There are those curves, circles; those lines, architectures; textures; it’s all legible, tactile. Shadows pass; in darkness, an empty chair, alone.From recollections to reflections, something like alliterations recur, from page to page.
Cabin’s not ruin. What’s leaning, spotted, left for dead… is not lauded.
Some unknowable figures cross this cold, visceral universe without explicit seduction, but exerting a certain charm. Against blackness, harshness, something persists, very physical, that speaks of man, his presence/absence, in nature still sovereign.
« The relationship of the viewer to the object is one of the aims of my research. I want to define the space between the object and the viewer. Whether in books, sculpture or photography, I bring experience of nomadism and solitude into a closed space, with a dialectic between the condition of the created object and its referent. My research produces rituals that are personal, then intended for the viewer, stamped with ambivalence, between fetish and sculpture, diary and fiction, the grotesque and the sacred. »
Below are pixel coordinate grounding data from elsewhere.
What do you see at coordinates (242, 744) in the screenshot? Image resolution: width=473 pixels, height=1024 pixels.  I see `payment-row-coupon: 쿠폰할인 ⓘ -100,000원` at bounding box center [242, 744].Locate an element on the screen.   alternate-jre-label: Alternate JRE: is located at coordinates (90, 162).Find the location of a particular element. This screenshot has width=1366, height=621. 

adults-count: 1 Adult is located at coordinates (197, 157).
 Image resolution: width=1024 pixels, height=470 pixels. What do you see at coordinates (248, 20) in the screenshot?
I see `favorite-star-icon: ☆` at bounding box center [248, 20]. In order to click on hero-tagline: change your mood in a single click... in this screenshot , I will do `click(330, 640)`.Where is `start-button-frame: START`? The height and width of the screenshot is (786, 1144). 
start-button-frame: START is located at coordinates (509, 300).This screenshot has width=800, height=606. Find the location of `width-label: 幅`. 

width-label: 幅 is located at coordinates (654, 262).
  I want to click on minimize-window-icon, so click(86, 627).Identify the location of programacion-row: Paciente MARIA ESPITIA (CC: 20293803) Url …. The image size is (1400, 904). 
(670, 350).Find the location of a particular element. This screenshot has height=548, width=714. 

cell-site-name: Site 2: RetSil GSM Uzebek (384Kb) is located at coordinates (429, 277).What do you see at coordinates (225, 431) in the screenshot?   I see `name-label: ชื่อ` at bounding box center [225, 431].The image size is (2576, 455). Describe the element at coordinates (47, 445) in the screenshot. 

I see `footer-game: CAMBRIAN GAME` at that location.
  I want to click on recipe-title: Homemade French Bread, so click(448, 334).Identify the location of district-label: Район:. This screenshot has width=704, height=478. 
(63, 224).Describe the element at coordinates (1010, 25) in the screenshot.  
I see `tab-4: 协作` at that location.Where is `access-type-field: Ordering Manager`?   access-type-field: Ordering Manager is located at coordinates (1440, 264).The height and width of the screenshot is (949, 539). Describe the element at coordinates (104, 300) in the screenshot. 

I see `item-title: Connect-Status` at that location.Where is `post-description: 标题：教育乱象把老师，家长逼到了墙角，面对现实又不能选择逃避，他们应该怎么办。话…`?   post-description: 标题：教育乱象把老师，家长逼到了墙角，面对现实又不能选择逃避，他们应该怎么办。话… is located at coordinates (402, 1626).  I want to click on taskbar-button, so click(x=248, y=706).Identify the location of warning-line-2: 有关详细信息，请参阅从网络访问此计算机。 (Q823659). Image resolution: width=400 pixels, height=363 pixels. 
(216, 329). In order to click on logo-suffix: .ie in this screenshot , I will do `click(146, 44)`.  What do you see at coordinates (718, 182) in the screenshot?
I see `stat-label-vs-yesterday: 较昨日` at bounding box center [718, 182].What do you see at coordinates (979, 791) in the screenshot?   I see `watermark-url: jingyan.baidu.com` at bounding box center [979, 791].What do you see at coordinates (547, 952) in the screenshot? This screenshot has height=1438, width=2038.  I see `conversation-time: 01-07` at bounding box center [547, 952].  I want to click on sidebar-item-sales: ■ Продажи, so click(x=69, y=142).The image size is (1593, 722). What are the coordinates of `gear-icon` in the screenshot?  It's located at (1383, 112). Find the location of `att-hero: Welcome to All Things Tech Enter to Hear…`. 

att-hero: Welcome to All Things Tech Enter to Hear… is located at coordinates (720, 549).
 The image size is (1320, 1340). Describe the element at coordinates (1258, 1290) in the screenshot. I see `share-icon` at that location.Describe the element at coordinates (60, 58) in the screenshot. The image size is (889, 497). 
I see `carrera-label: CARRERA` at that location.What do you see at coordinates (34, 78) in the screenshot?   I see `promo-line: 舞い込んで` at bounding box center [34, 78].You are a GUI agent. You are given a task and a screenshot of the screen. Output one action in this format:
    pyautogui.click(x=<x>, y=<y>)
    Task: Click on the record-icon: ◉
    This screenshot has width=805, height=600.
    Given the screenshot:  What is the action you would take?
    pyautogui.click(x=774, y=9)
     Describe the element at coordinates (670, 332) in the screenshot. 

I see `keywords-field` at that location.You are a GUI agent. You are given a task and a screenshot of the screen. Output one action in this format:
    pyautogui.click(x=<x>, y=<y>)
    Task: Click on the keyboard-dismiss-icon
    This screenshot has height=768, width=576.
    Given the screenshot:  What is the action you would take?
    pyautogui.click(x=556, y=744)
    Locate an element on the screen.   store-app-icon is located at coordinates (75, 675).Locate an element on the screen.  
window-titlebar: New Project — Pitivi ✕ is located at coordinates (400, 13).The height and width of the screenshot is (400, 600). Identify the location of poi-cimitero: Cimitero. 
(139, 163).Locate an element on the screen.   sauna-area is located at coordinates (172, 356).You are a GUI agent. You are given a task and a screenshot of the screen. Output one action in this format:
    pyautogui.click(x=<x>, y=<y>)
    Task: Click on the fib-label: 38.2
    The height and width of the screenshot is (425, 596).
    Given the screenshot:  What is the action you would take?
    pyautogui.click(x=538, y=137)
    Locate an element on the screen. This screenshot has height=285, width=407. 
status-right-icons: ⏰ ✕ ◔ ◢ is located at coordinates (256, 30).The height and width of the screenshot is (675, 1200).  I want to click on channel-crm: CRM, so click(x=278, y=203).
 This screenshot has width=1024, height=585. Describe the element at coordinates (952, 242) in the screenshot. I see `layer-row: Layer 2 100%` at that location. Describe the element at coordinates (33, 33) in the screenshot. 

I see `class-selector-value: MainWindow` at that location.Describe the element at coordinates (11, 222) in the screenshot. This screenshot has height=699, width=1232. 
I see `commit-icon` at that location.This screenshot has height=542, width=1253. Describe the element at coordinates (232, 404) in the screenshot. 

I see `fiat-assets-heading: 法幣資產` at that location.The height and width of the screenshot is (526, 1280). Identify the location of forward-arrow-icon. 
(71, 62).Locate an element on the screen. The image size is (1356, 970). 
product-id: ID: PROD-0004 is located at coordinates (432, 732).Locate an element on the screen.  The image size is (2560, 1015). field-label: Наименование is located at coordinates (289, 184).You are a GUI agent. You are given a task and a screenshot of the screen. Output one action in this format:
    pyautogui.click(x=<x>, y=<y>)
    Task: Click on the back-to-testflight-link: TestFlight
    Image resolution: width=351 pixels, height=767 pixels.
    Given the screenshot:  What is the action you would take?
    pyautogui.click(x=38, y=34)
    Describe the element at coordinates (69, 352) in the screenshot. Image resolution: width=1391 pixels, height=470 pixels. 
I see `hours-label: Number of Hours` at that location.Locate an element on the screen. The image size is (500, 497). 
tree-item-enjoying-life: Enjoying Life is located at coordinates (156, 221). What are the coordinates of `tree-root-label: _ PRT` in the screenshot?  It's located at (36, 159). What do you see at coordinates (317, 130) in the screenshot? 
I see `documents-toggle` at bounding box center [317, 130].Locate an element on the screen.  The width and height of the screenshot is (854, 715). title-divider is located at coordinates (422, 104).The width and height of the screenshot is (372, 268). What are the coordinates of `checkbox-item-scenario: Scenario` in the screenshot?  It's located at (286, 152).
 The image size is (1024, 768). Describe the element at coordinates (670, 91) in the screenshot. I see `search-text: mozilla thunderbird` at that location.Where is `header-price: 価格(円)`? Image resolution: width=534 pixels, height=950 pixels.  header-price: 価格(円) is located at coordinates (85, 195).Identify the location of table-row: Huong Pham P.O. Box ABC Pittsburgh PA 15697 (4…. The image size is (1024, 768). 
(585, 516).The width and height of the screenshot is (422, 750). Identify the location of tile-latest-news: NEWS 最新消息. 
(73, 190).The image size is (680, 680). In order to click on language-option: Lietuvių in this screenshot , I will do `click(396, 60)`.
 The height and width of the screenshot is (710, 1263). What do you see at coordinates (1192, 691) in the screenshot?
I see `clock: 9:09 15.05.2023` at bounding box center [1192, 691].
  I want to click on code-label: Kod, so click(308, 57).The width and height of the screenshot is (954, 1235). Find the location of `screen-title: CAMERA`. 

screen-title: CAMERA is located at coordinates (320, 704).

It’s here: nothing exotic or distant, either in space or in time. The everyday, in no way ossified; people and things changing; nothing ever again to be as it was; everything altered, reborn. Irreversibility always counterbalanced.
It’s – among other things – what a young man has chosen as constituents of his world, the world, at the point where he gets to the wider, different world of adulthood and maturity.
But this world, as described, isn’t so much his as it can be ours. Like him we’ve seen, but probably disregarded, landscapes, interiors, animals, these folds, this snow, speed.
These images – unlike those he borrows, treats, with their context, references he’s adopted – we know nothing about them other than what he shows us.
Neither fiction nor document, they could still generate one narration, or more.
Everything’s up for interpretation. The artist gives no watchword; expression takes place through images, to the exclusion of any message (« Veux-tu m’épouser? »).
« Autonomy with regard to a discourse relating to the work is one of the objectives I set myself. Unlike stories, there’s no outcome, just an extension of doubt, a fall without impact. »
The photographs in this book are the out-of-shot side of his sculptures and installations (and vice versa).
The silence of the photographers? This time, the reason for the self-effacement of the artist might be the self-expression of anthropologistic photography.